- **WHAT YOU NEED TO DO**:
- A) List every verse number that appears in the Bible passage, grouped by the book heading it falls under.
- B) Retype the section of the Bible passage that begins at the words "Isaiah 40:3" and stops after "a wide valley.", keeping every character unchanged.

- **SUPPLIED PASSAGE**:
* * * *

Exodus 23:20
19 The first of the firstfruits of your soil you must bring to the house of the Lord your God. “You must not cook a young goat in its mother’s milk. 20 “I am going to send a messenger before you to protect you as you journey and to bring you into the place that I have prepared. 21 Take heed because of him, and obey his voice; do not rebel against him, for he will not pardon your transgressions, for my Name is in him.
Isaiah 40:3
1 “Comfort, comfort my people,” says your God. 2 “Speak kindly to Jerusalem and tell her that her time of warfare is over, that her punishment is completed. For the Lord has made her pay double for all her sins.” 3 A voice cries out, “In the wilderness clear a way for the Lord; build a level road through the rift valley for our God. 4 Every valley must be elevated and every mountain and hill leveled. The rough terrain will become a level plain, the rugged landscape a wide valley.

* * * *

- **GIVEN DATA**:
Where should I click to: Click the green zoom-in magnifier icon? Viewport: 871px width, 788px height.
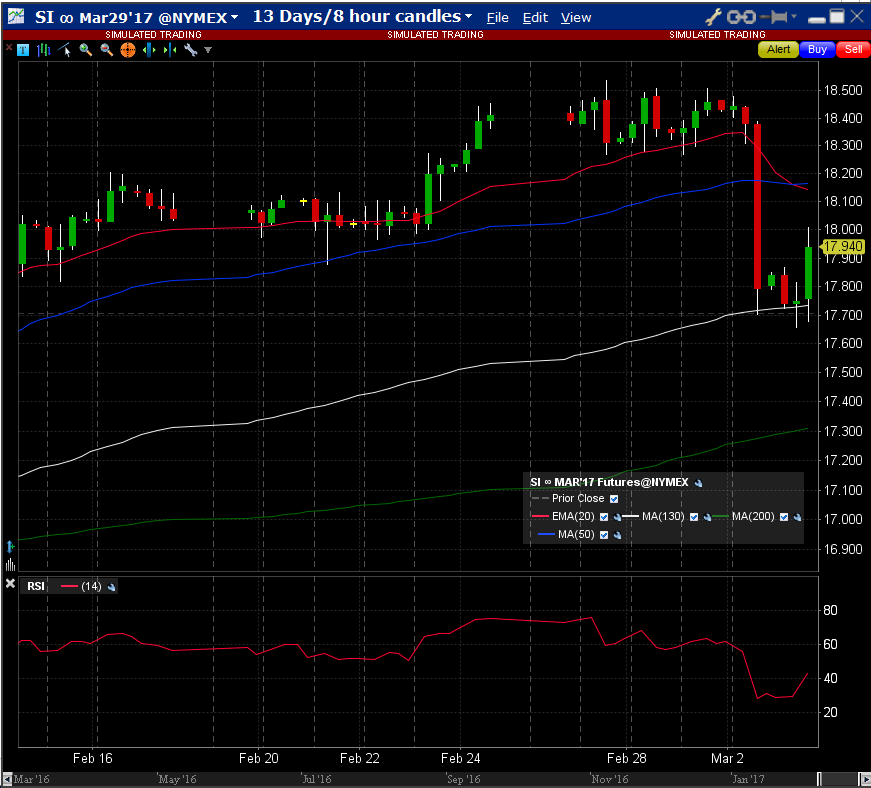[86, 50]
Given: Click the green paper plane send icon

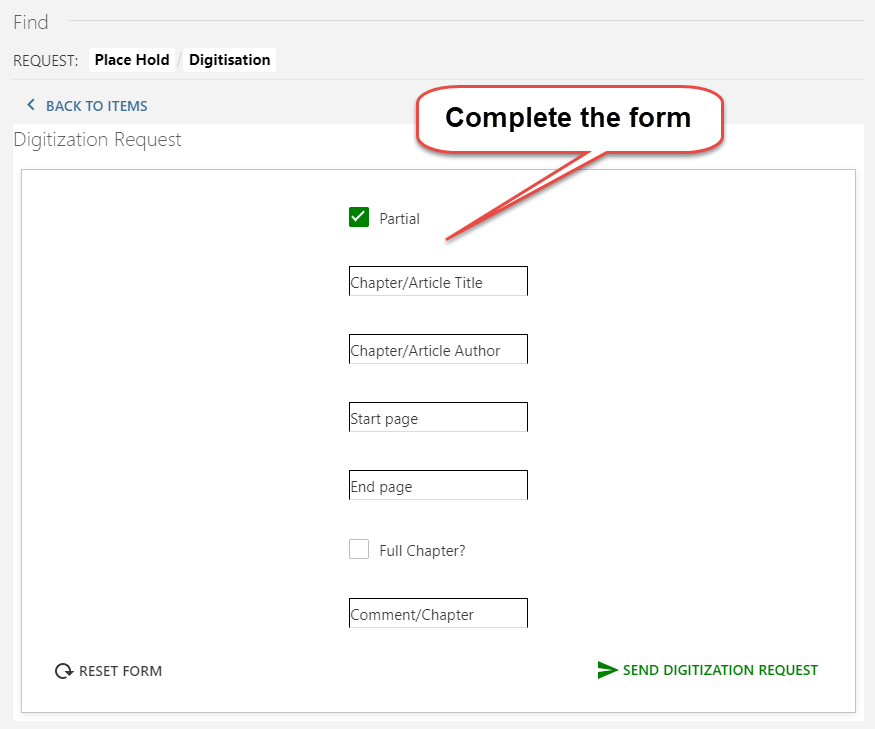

* * * *

- **THE RESULTS**:
- A)
Exodus 23: 19, 20, 21
Isaiah 40: 1, 2, 3, 4

- B)
Isaiah 40:3
1 “Comfort, comfort my people,” says your God. 2 “Speak kindly to Jerusalem and tell her that her time of warfare is over, that her punishment is completed. For the Lord has made her pay double for all her sins.” 3 A voice cries out, “In the wilderness clear a way for the Lord; build a level road through the rift valley for our God. 4 Every valley must be elevated and every mountain and hill leveled. The rough terrain will become a level plain, the rugged landscape a wide valley.